In early October 1859, a 28-year-old woman named Adele Brise walked alone in the Wisconsin woods, headed for a nearby grist mill with a sack of wheat on her shoulder, when she saw a woman dressed in a luminous white dress standing among the trees.
… After two silent apparitions, on the walk back home after Mass, the woman in white appeared again. She had blonde hair, and a circle of stars surrounded her head. This time, Adele fell to her knees and asked her who she was and what she wanted.
“I am the Queen of Heaven,” the woman said, “who prays for the conversion of sinners, and I wish you to do the same. You received Holy Communion this morning, and that is well. But you must do more. Make a general confession, and offer Communion for the conversion of sinners. If they do not convert and do penance, my Son will be obliged to punish them.”
The woman continued, “Gather the children in this wild country and teach them what they should know for salvation. Teach them their catechism, how to sign themselves with the sign of the Cross and how to approach the sacraments.

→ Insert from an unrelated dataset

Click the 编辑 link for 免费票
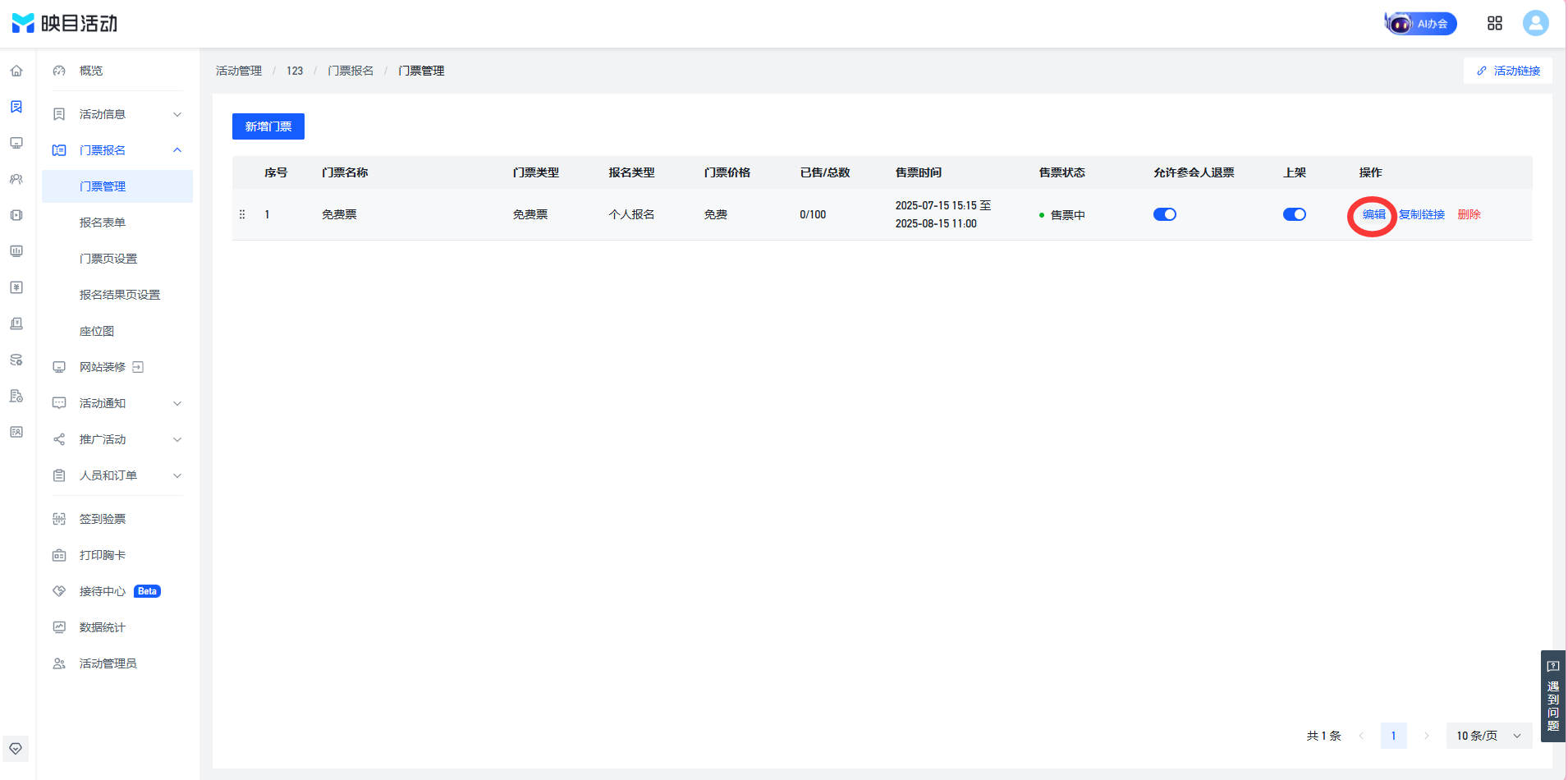Screen dimensions: 1568x780 1373,214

That is what I wish you to do. Go and fear nothing. I will help you.”
Adele immediately shared what had happened with her family. She also quickly took up the task entrusted to her by Mary. In the months and years that followed, Adele walked from village to village and home to home, over a 50-mile radius. She offered to do housework in people’s homes in exchange for the opportunity to catechize their children. A chapel dedicated to Our Lady of Good Help was built on the site of the apparitions.
Eventually, encouraged by the local priest, Adele gathered companions to share in the work. They formed a group of lay Third Order Franciscans. Though they took no formal vows, they wore the Franciscan habit. In the 1860s, they started a school, St Mary’s Boarding Academy, near the chapel.

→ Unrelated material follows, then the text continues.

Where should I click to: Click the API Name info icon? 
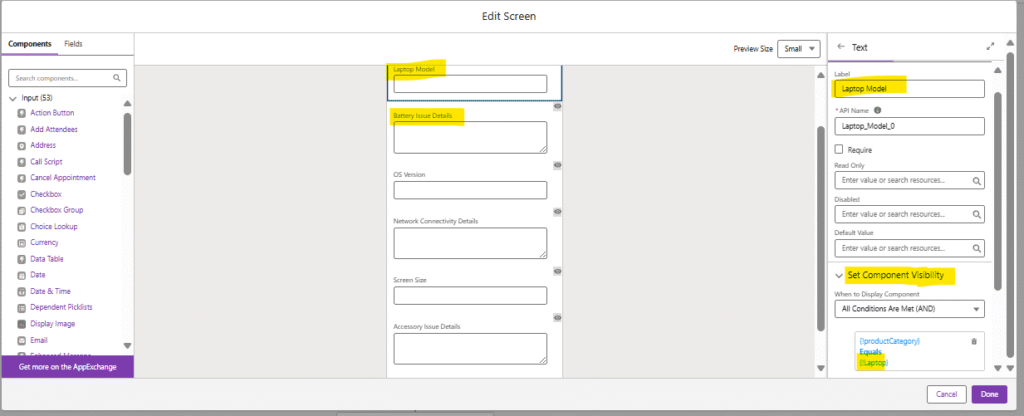pos(878,110)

Over the decades, the Shrine of Our Lady of Good Help became a familiar part of life in the Champion area. It was, and remains, a place of great peace, pilgrimage and even healing. The current chapel includes many crutches left behind as examples of many illnesses and diseases that have been cured following visits by pilgrims.
The Shrine of Our Lady of Good Help is now the only Marian shrine in the United States on the site of approved apparitions of the Blessed Virgin Mary.